- Prática comum entre atletas mascando chiclete pode estar ligada à concentração, ao controle da ansiedade e ao estado de alerta durante as partidas.
- Pesquisas sugerem que a mastigação pode estimular áreas ligadas à atenção e, temporariamente, aumentar o fluxo sanguíneo cerebral.
- Pode ajudar na redução da ansiedade em momentos decisivos, como pênaltis, finais e jogos eliminatórios, funcionando como estratégia repetitiva.
- Não há evidência consistente de que mascar chiclete melhore diretamente o desempenho físico; os benefícios são principalmente mentais e comportamentais.
- O uso é considerado seguro para quem já está acostumado, mas pode causar desconforto, necessidade de descarte durante o jogo ou, em casos raros, engasgos; a decisão é individual.
Mascar chiclete tem ganhado destaque como hábito entre atletas de diversas modalidades.
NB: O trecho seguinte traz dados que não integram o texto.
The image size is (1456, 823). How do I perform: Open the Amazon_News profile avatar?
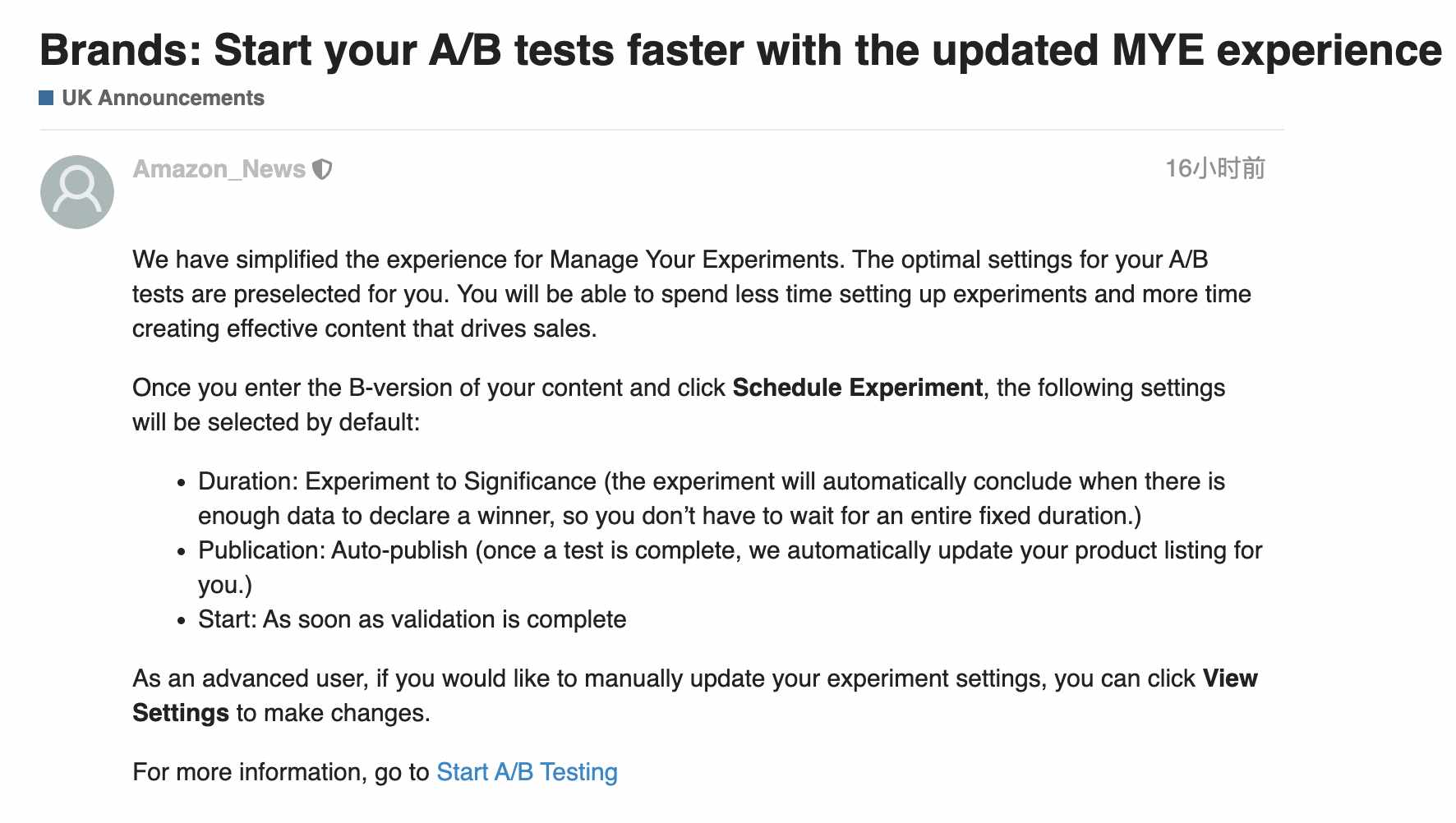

Embora não haja recomendação oficial, especialistas sugerem relação com concentração, controle da ansiedade e estado de alerta durante as partidas.
A prática é observada em grandes competições e em esportes que exigem decisões rápidas. Estudos indicam que o movimento repetitivo da mandíbula pode estimular áreas do cérebro associadas à atenção e ao processamento de informações.
Alguns atletas relatam que a mastigação ajuda a reduzir a ansiedade em momentos decisivos, como pênaltis, finais ou jogos eliminatórios. O efeito varia entre indivíduos, mas muitos afirmam sentir mais conforto mantendo o hábito.
Contribuição para o desempenho
Quanto ao desempenho físico, as evidências são limitadas. Não há provas de que mascar chiclete aumente força, velocidade ou resistência. Os benefícios aparentam estar mais ligados ao foco, à tomada de decisão e ao controle emocional.
Padrões de mastigação aparecem em modalidades como basquete, beisebol, golfe e ciclismo. Em contextos de alto nível, détails simples podem compor a preparação e influenciar o rendimento dentro de campo.
Riscos e considerações
Em geral, a prática é considerada segura para quem já está acostumado. No entanto, pode causar desconforto, necessidade de descarte durante o jogo ou, raramente, engasgos. A decisão é individual e integrada à rotina do atleta.
Em torneios de elite, cada detalhe pode fazer diferença. Embora o chiclete não eleve a capacidade física, ele pode contribuir para manter a concentração e o equilíbrio emocional em momentos críticos.